When your heart is beating faster, the physical sensation you induced compounds the racing heart that accompanies anxiety. Ditching smoking in a bid to control your anxiety comes with a wealth of health perks. It’s one of the few anxiety triggers that can have far-reaching consequences, so pursue smoking cessation for better long-term health.
One of the most popular anxiety triggers is the worst
Hands up who reaches for a cup of coffee within moments of waking? While you probably enjoy the transient perk that comes with feeling a little more awake, the physical sensations that follow aren’t fun. Just like nicotine, caffeine stimulates the racing heart rate that feels like anxiety. Even worse, it’s going to make your stomach churn.
Hopefully you can see why overdoing it on the caffeine front is going to make your anxiety worse. If not, consider this: caffeine has a half life of around six hours, which means it’ll lurk in your system for a while. If it’s still working its magic when you’re due to fall asleep, you’ll find that your anxious mind is awake and going into overdrive. If you can’t halt your caffeine habit, make it an agreement with yourself to not drink any after midday.
Too many late nights will lead to a negative mindset
In a hectic world it’s easy to argue that we simply cannot get as much sleep as we need. But, if you analyze your way of life, can you honestly say you’re incapable of getting another hour of shuteye? Failing to get between seven and eight hours of sleep per night on average significantly elevates your risk of developing an anxiety disorder. As you may have guessed, more anxiety leads to less sleep. Eventually you’ll find yourself in a chicken and egg situation, which becomes difficult to manage when it spirals out of control.

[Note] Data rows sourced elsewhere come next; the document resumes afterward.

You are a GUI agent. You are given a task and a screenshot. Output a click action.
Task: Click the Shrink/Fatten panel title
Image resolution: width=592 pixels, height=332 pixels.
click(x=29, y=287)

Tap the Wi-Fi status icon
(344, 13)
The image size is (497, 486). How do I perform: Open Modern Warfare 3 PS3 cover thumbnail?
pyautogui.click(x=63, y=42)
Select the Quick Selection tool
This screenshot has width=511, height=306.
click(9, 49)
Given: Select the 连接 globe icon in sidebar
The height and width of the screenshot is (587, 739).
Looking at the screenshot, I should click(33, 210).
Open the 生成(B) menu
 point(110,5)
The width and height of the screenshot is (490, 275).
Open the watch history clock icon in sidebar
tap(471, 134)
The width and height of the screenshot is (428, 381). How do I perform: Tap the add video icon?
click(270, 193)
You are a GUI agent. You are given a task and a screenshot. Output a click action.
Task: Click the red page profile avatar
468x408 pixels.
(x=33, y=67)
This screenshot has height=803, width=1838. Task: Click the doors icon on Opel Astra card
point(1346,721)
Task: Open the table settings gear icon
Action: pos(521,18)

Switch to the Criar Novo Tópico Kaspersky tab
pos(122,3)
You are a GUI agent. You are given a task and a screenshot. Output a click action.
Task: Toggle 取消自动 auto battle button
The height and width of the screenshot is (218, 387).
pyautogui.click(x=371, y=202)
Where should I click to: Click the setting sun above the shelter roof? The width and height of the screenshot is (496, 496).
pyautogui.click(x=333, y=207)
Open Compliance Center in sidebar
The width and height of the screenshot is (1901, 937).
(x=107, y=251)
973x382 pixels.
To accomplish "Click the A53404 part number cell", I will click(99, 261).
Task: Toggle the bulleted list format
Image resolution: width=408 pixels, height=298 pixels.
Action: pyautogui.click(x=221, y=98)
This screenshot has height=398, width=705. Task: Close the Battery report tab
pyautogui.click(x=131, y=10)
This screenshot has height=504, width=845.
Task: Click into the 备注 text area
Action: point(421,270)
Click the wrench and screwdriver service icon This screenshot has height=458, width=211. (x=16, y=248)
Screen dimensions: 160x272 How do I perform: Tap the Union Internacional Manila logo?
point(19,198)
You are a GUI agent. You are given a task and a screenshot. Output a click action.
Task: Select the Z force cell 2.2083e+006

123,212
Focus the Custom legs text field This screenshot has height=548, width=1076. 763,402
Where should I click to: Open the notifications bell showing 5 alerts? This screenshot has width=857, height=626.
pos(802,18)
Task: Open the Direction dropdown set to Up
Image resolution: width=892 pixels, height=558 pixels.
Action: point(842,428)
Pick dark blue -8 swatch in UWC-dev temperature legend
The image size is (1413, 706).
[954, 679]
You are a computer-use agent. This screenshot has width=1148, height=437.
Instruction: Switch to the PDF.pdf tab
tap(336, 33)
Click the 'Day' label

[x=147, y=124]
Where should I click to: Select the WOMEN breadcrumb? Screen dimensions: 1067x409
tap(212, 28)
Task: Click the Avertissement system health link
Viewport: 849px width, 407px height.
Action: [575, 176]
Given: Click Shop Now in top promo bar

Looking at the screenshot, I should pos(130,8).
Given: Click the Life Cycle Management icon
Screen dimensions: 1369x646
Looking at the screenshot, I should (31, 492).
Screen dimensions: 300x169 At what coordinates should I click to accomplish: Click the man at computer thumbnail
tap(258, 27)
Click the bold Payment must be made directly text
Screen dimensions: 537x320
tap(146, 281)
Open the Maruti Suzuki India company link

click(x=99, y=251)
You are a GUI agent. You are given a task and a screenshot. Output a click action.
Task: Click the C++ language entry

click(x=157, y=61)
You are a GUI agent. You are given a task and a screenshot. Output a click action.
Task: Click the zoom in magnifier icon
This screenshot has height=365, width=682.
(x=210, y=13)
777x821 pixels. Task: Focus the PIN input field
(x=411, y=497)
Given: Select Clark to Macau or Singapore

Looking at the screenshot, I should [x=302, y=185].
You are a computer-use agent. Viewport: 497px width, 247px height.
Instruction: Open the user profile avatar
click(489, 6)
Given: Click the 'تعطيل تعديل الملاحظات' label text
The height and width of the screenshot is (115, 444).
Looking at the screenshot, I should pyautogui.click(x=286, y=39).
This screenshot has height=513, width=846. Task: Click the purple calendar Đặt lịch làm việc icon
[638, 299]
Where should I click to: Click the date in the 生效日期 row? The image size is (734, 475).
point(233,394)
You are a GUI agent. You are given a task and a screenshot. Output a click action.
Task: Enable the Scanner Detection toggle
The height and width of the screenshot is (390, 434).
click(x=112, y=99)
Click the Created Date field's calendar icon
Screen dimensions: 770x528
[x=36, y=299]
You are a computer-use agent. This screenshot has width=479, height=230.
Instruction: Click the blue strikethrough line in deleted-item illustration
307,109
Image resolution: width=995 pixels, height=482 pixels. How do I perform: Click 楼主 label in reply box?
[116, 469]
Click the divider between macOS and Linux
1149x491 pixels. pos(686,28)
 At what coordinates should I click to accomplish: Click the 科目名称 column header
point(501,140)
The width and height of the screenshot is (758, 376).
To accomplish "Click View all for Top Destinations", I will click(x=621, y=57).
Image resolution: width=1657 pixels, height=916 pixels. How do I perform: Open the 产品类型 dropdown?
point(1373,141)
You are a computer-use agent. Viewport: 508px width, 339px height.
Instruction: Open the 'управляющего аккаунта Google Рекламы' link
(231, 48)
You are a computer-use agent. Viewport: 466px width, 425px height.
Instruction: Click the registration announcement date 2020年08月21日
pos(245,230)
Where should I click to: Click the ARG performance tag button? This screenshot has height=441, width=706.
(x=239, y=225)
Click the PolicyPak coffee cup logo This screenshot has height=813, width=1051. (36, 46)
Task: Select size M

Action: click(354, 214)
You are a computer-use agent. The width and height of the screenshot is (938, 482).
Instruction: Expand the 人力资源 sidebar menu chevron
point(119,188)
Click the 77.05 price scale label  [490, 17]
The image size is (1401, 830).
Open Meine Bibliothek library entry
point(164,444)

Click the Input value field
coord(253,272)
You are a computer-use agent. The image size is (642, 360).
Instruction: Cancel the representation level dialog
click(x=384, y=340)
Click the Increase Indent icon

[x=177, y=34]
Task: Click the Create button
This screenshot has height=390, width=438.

While there are no guarantees you’ll achieve a perfect night’s sleep every night, there are steps you can take towards making it more likely. Consider learning a little more about sleep hygiene, burn off energy during the day with exercise, and try stress-reduction therapies such as meditation. If sleeping becomes one of the anxiety triggers you can’t control, discuss medical interventions with your doctor.
Many of us have anxiety triggers that are unique. That means it’s difficult to cover them all here. With that in mind, try taking some time to write down what your anxiety triggers are and list ways to work around them.